First: There are mechanisms to opt out (robots.txt and meta noindex)
Second: There is some foreknowledge on the part of the web author. Even in the early days of the web, in order to distribute anything you had to understand the basics of hypermedia, among which is the idea that anything can link to anything else and clients can be users or machines alike.
Third: Even though you are correct that search engines are tokenizing text and doing statistical analysis to recombine the tokens into novel forms in order to rank against queries, those novel forms are never presented to the user. Only direct quotes. So a user never gets a false reference to the supposed content of a page (unless the page itself lies to crawler requests).
Fourth: All of the technical points above are pretty much meaningless, because we are social creatures and our norms don’t stem from a mechanical flow chart divorced from real-world context.
Creators are generally okay with their content being copied into search DBs, because they know it’s going to lead to users finding the true author of those words, which will advance their creative pursuits either through collaboration or monetary support.
Creators are complaining about content being copied into LLMs, because their work will be presented out of context, often cited incorrectly, keep people away from the author of those words, and undermine the lifeblood of their creative pursuits – be it attracting new collaborators or making sales.
Whether it technically counts as IP infringement or not under current law? Who really cares? Current IP law is a fucking scam, designed to bully creators out of their own creations and assign full control to holding companies who see culture as nothing more than a financial instrument to be optimized. We desperately need to change IP law anyway – something that I think even many strident “AI” supporters agree with – so using it as a justification for the ethics of LLMs reveals just how weak the group’s position truly is.
LLM vendors see an opportunity for profit, if they can get away with it. They are offering consumers a utopian vision of infinite access to content while creating an IP chokepoint that they can enshittify once it blows past critical mass. It’s the same tactics the social media companies used 15 years ago, and it weighs heavy on my heart that so many Lemmy users are falling for it once again while the lesson is still so fresh.
mojo@lemm.ee 1 year ago
They aren’t reselling their information, they’re linking you to the source which then the website decides what to do with your traffic. Which they usually want your traffic, that’s the point of a public site.
That’s like trying to say it’s bad to point to where a book store is so someone can buy from it. Whereas the LLM is stealing from that bookstore and selling it to you in a back alley.

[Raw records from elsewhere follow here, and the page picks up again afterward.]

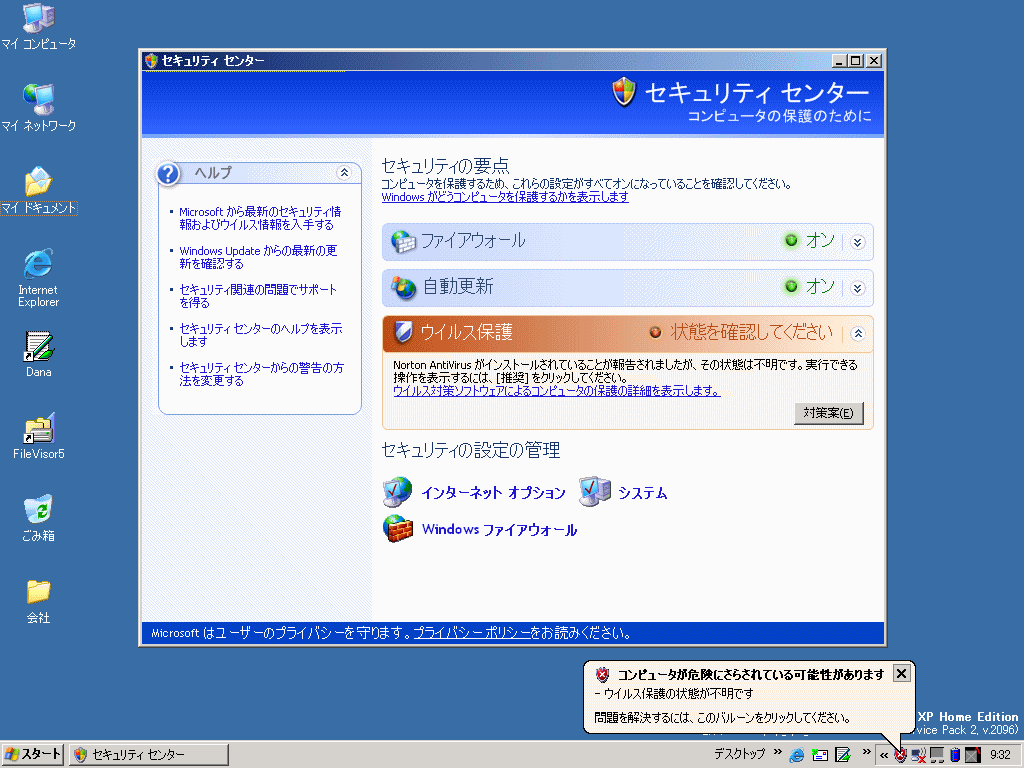Click the スタート button

click(33, 754)
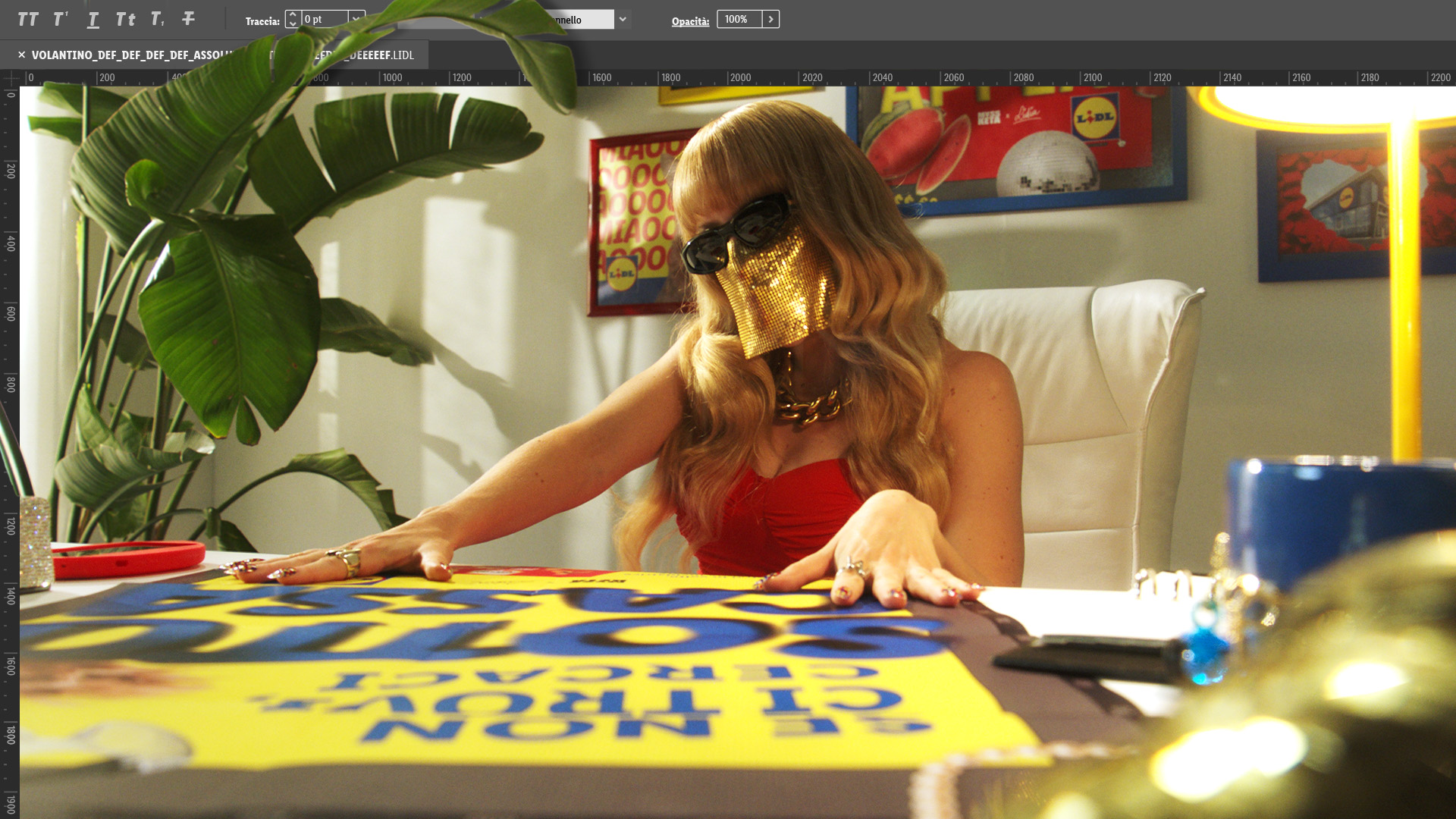
Task: Open the Opacità slider arrow
Action: tap(770, 20)
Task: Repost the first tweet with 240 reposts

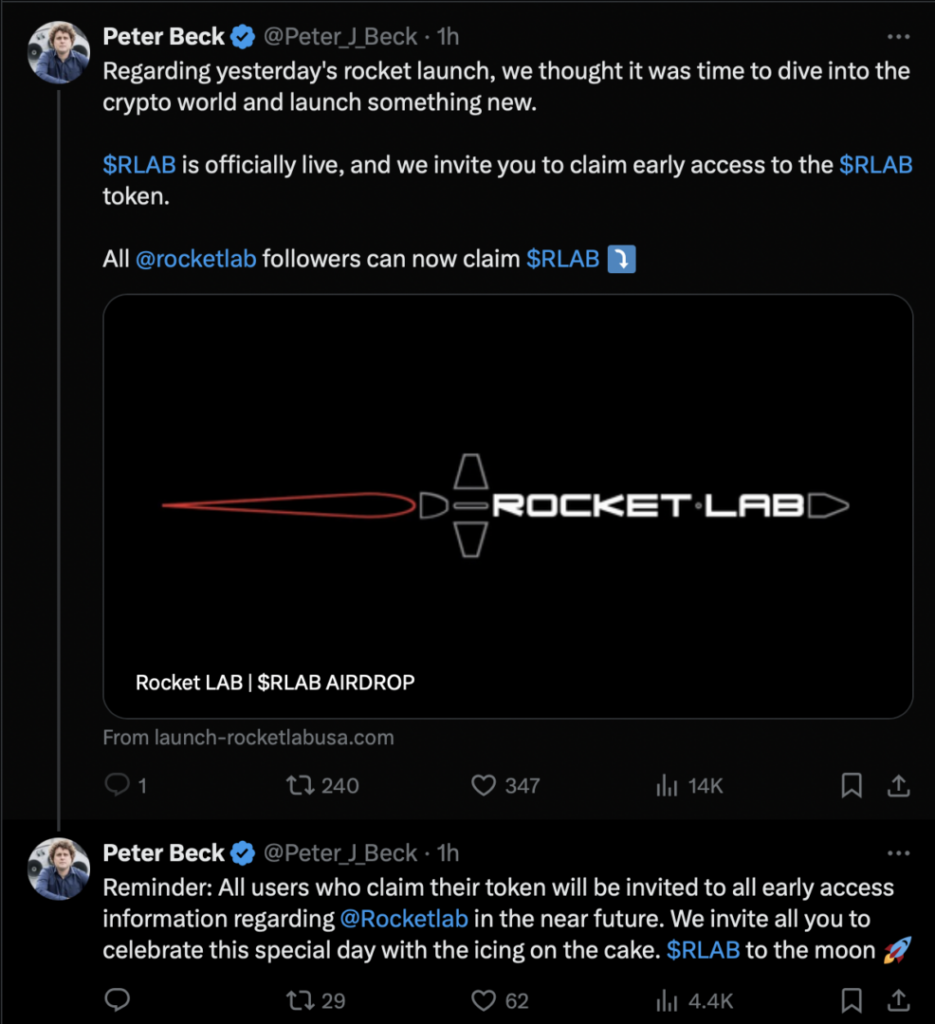Action: [x=299, y=786]
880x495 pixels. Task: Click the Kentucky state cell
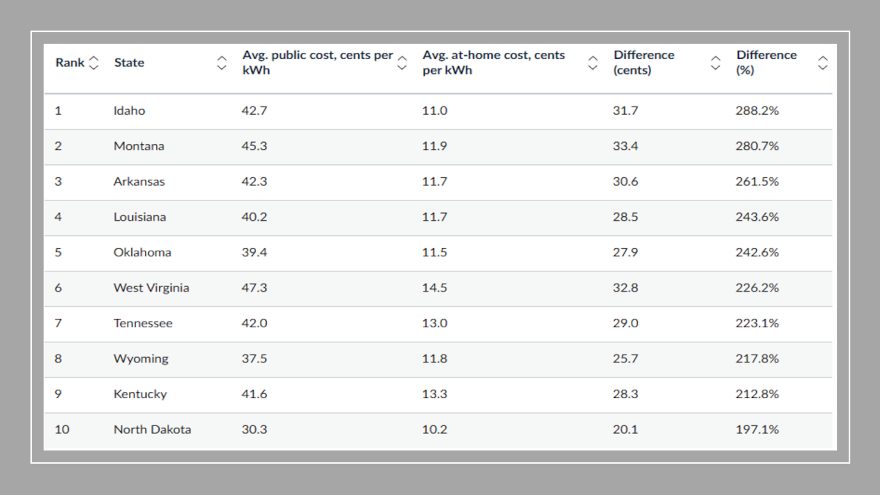pos(140,394)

PsychedSy@sh.itjust.works 1 year ago
AI isn’t either. It’s selling statistical data about the books.
mojo@lemm.ee 1 year ago
It literally shares passages verbatim
BetaDoggo_@lemmy.world 1 year ago
So does any site that quotes the book. Just being trained on a work doesn’t give the model the ability to cite it word for word. For most of the books in this set you wouldn’t even be able to get a single accurate quote out of most models. The models gain the ability to cite passages from training on other sources citing these same passages.

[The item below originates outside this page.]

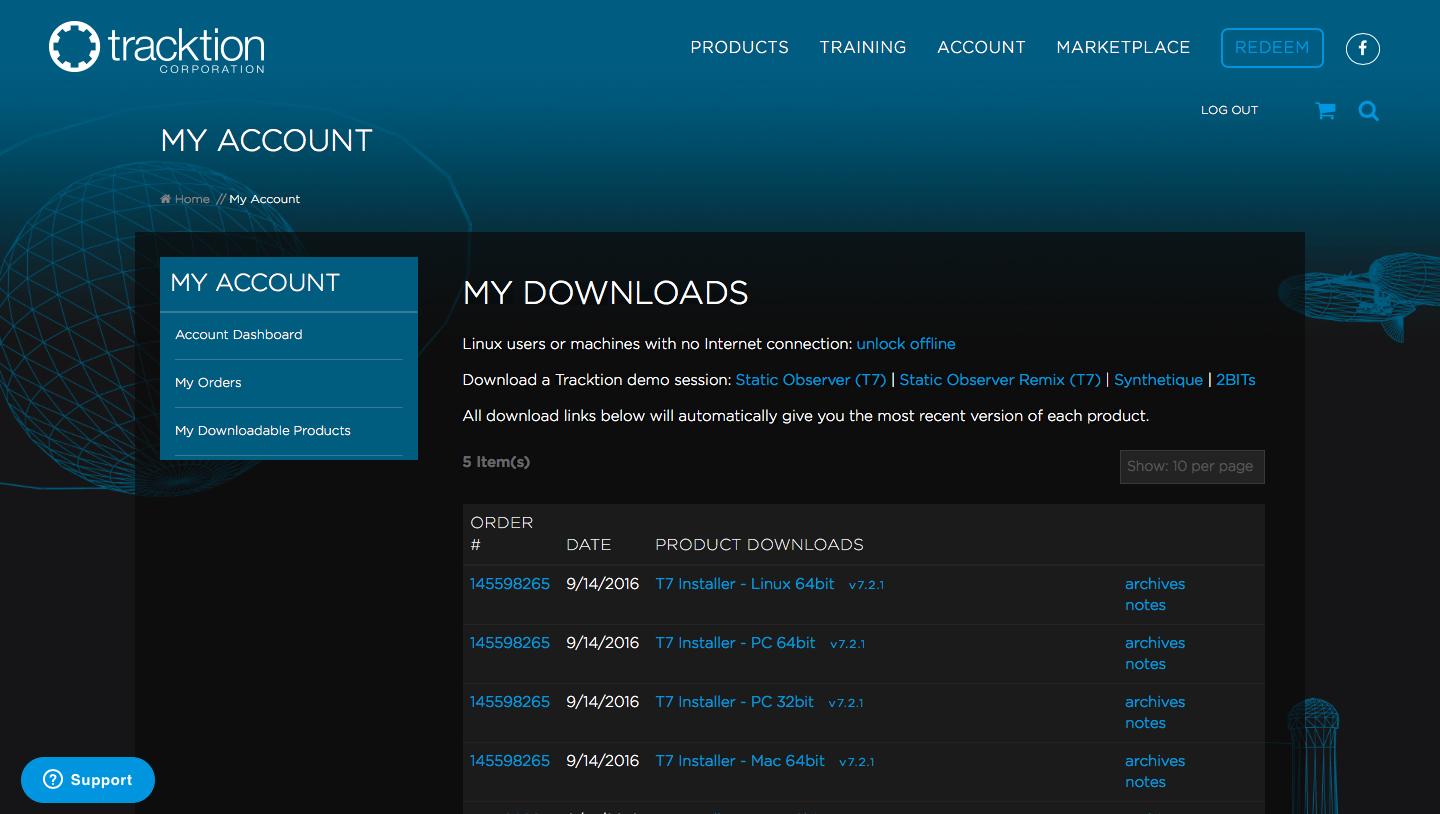Screen dimensions: 1440x814
Task: Open the shopping cart icon
Action: click(1325, 111)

lloram239@feddit.de 1 year ago
It shares popular quotes from books, it can’t reproduce arbitrary content from a book. The content needs to be heavily duplicated in the training data to stick around, and even than half of it might still end up being made up on the spot.
Also request for copyrighted content will be blocked by ChatGPT and just receive the stock “I can’d do that” response anyway.
If you have some damning examples that show the opposite, show them.
Piecemakers3Dprints@lemmy.world 1 year ago
That claim is disingenuous at best, and misinformed otherwise.
PsychedSy@sh.itjust.works 1 year ago
That’s maybe an issue. I mirror speech a lot, though. How large are the passages?
LtLiana@startrek.website 1 year ago
“I’m not reselling your book, I am selling a machine that holds a mathematical formula that partly represents your entire book word for word and can reprint it on command!”
FaceDeer@kbin.social 1 year ago
LLMs can't reprint their entire training data on demand. They rarely even remember quotes.
PsychedSy@sh.itjust.works 1 year ago
I mean, yeah? They were running to a concrete description. That is not valid. My brain has most of Terry Pratchett’s works.